Yankees vs. Red Sox (Sept. 22-25)

At some point Judge has to cool down, right? If all goes according to this prediction, Judge will have hit 11 home runs in his previous 20 games.

Judge will hit one home run in this four-game series. I just don't think Boston will pitch to him as much and that torrid pace Judge was on is going to be extremely difficult to sustain.

Still, Judge ties Maris' record at home, hitting his 61st over the short porch in right—just like Maris did 61 years ago. Let's say that home run comes on Saturday afternoon against one of Boston's relievers. 

Even with one more game at home, his historic chase will travel north of the border, placing even more emphasis on a huge series against Toronto with postseason implications. 

Yankees @ Blue Jays (Sept. 26-28)

Ben Clemens of FanGraphs recently crunched some numbers, calculating when Judge is most likely to his historic home runs (60, 61 and 62). According to his data, there's a good chance Judge makes some history at the Rogers Centre. 

My gut tells me Judge won't hit a home run in that series. With Toronto needing to win each of those games to keep their postseason hopes alive, jockeying for position in the division and the wild card race, the Blue Jays will be very careful with Judge.

Plus, depending on how Toronto's rotation lines up, the Blue Jays have multiple dominant starters. Alek Manoah and Kevin Gausman are having tremendous seasons.

Judge is hitting just .231 over six games in Toronto this season. Even with the anticipation and national attention, the Jays will keep Judge in the yard.
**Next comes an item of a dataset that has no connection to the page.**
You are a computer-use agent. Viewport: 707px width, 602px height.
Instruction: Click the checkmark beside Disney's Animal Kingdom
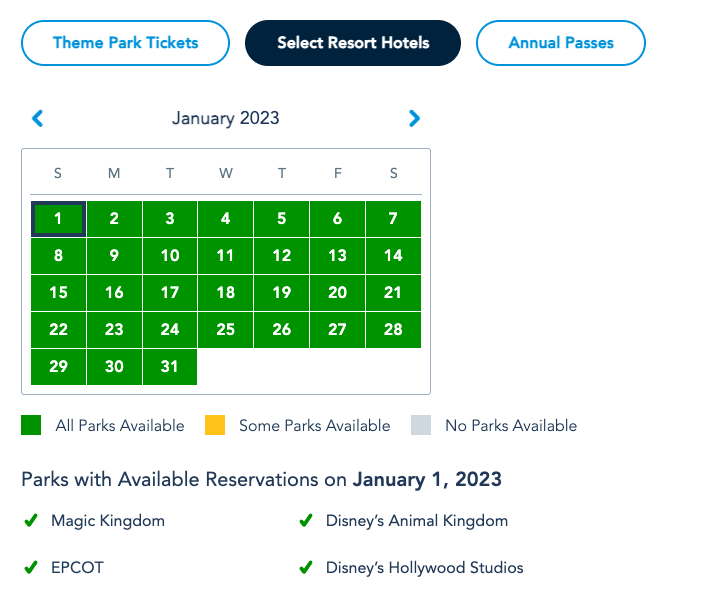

That doesn't mean he won't have a quality series, he'll just return to Yankee Stadium that weekend still tied with Maris. 

Yankees vs. Orioles (Sept. 30-Oct. 2)

Judge will hit his 62nd home run of the season in his first at-bat on Friday, September 30. 

In this projected scenario, that snaps a drought of four games where Judge had been sitting on 61. The slugger wastes no time against the Orioles, starting the final home series of the season with a historic bang.

Part of me thinks that Judge gets this done in Toronto, but tying and breaking the record in the Bronx would be pretty special. Reminds me of when Derek Jeter broke the franchise record for hits with the 2,722nd knock of his career, passing Lou Gehrig with an opposite-field single against Baltimore at Yankee Stadium in 2009.

Similar to how Jeter made history by doing what he does best, going the other way, Judge will hit his 62nd home run to right-center field, far beyond the short porch and to the right of the Yankees' bullpen.